- STATED GOAL 1:
In the climbing comments about Yellowknife Buttress, which route were Nick Grant and Ian looking for as a warm-up?
- STATED GOAL 2:
Please carry on the climbing comments about Yellowknife Buttress after their last sentence.

- DOCUMENT SECTION:
___

Very nice route, even to someone like me who usually dislike slabs! :) 2.5 stars from me. Quite well protected if memory serves.
By Nick Grant
From: Natick, MA & Tamworth, NH
Oct 14, 2014

The other day was my first time at Yellowknife Buttress, and Ian and I were searching for Cow Patty as a warm-up before heading over to the Prudential. We headed up . . . and up . . . and up the ever-steepening gully, until it became the gnarliest fourth-classing I've done at Rumney (I'd call it 4.14a). We finally backed off (I thought about rapping), and, almost back at the bottom of the gully, we saw two bolt lines to our right. There was a little platform ledge about ten feet up, and one of the routes seemed to go up from there. Is that line Cow Patty? (We're not sure if we'll ever return after that epic gully!)

___

- DATA EXTRACT:
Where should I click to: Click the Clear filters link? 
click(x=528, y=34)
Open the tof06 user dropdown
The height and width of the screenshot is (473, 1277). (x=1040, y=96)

___

- RIGHT ANSWER 1:
Cow Patty.

- RIGHT ANSWER 2:
By S. Neoh
Oct 14, 2014

Nick, sorry to hear about your epic. Did you try to approach YK from The Hinterlands? I've always gone via Prudential. Not too difficult to find from the Pru (which I in turn approach from NW Territories).
Others might have better suggestions for approaches. I tend to go with what I know (and not be too adventurous).
By M Sprague
From: New England
Oct 15, 2014

Sure you weren't at the 5.8 crag, Nick? ;)
By Zac St. Jules
From: New Hampshire
Sep 4, 2015

Well bolted with great clipping stances but probably a little more spaced out than many folks are used to at Rumney. Also, the bolts on this climb are real nasty looking. Not sure I'd want to a big one on them.